The primary scientific objective of NEAR was to return data on the bulk properties, composition, mineralogy, morphology, internal mass distribution and magnetic field of Eros. Secondary objectives include studies of regolith properties, interactions with the solar wind, possible current activity as indicated by dust or gas, and the asteroid spin state. This data will be used to help understand the characteristics of asteroids in general, their relationship to meteoroids and comets, and the conditions in the early Solar System. To accomplish these goals, the spacecraft was equipped with an X-ray/gamma ray spectrometer, a near-infrared imaging spectrograph, a multi-spectral camera fitted with a CCD imaging detector, a laser rangefinder, and a magnetometer. A radio science experiment was also performed using the NEAR tracking system to estimate the gravity field of the asteroid. The total mass of the instruments was 56 kg, and they required 80 W power.
Development
A previous plan for the mission was for it to go to 4660 Nereus and do a flyby of 2019 Van Albada en route.[2] In January 2000 it would rendezvous with Nereus but instead of staying it would visit multiple asteroids and comets.[2] Some of the choices that were discussed were Encke's comet, 433 Eros (that became the mission's primary target), 1036 Ganymed, 4 Vesta, 4015 (1979 VA)[2] The Small-Body Grand Tour was a plan for visiting two asteroids and two comets over a span of a decade with the spacecraft.[2]
Mission profile
Summary
The primary goal of the mission was to study the near-Earth asteroid 433 Eros from orbit for approximately one year. Eros is an S-type asteroid approximately 13 × 13 × 33 km in size, the second largest near-Earth asteroid. Initially the orbit was circular with a radius of 200 km. The radius of the orbit was brought down in stages to a 50 × 50 km orbit on 30 April 2000 and decreased to 35 × 35 km on July 14, 2000. The orbit was raised over succeeding months to a 200 × 200 km orbit and then slowly decreased and altered to a 35 × 35 km retrograde orbit on December 13, 2000. The mission ended with a touchdown in the "saddle" region of Eros on February 12, 2001.

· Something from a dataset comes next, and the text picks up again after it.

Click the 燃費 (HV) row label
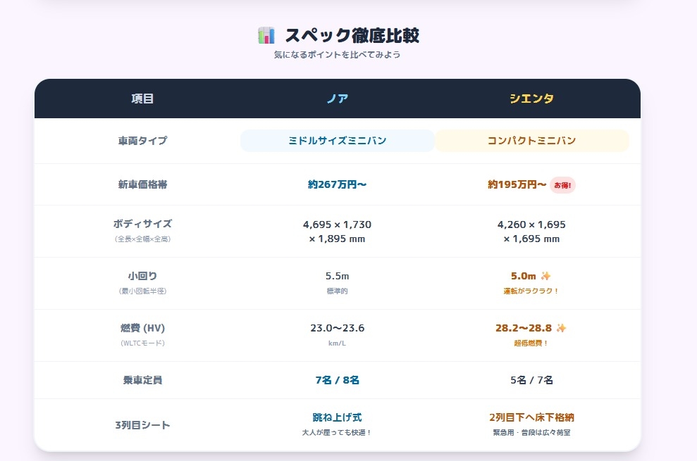This screenshot has width=697, height=461. pyautogui.click(x=142, y=328)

Some scientists claim that the ultimate goal of the mission was to link Eros, an asteroidal body, to meteorites recovered on Earth. With sufficient data on chemical composition, a causal link could be established between Eros and other S-type asteroids, and those meteorites believed to be pieces of S-type asteroids (perhaps Eros itself). Once this connection is established, meteorite material can be studied with large, complex, and evolving equipment, and the results extrapolated to bodies in space. NEAR-Shoemaker did not prove or disprove this link to the satisfaction of scientists.

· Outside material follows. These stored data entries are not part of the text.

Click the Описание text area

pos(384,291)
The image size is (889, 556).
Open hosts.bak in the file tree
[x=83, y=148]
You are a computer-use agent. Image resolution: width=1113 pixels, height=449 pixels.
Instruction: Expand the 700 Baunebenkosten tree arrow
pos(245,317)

Between December 1999 and February 2001 NEAR Shoemaker used its gamma ray spectrometer to detect gamma ray bursts as part of the InterPlanetary Network.[3]
The journey to Mathilde
After launch on a Delta 7925-8 (a Delta II launch vehicle with nine strap-on solid-rocket boosters and a Star 48 (PAM-D) third stage) and exit from Earth orbit, NEAR entered the first part of its cruise phase. NEAR spent most of the cruise phase in a minimal activity "hibernation" state, which ended a few days before the flyby of the 61 km diameter asteroid 253 Mathilde.
On 27 June 1997, NEAR flew by Mathilde within 1200 km at 12:56 UT at 9.93 km/s, returning imaging and other instrument data. The flyby produced over 500 images, covering 60% of Mathilde's surface,[4] as well as gravitational data allowing calculations of Mathilde's dimensions and mass.[5]
The journey to Eros
On July 3, 1997 NEAR executed the first major deep space maneuver, a two-part burn of the main 450 N thruster. This decreased the velocity by 279 m/s and lowered perihelion from 0.99 AU to 0.95 AU. The Earth gravity assist swingby occurred on January 23, 1998 at 7:23 UT. The closest approach was 540 km, altering the orbital inclination from 0.5 to 10.2 degrees, and the aphelion distance from 2.17 to 1.77 AU, nearly matching those of Eros. Instrumentation was active at this time.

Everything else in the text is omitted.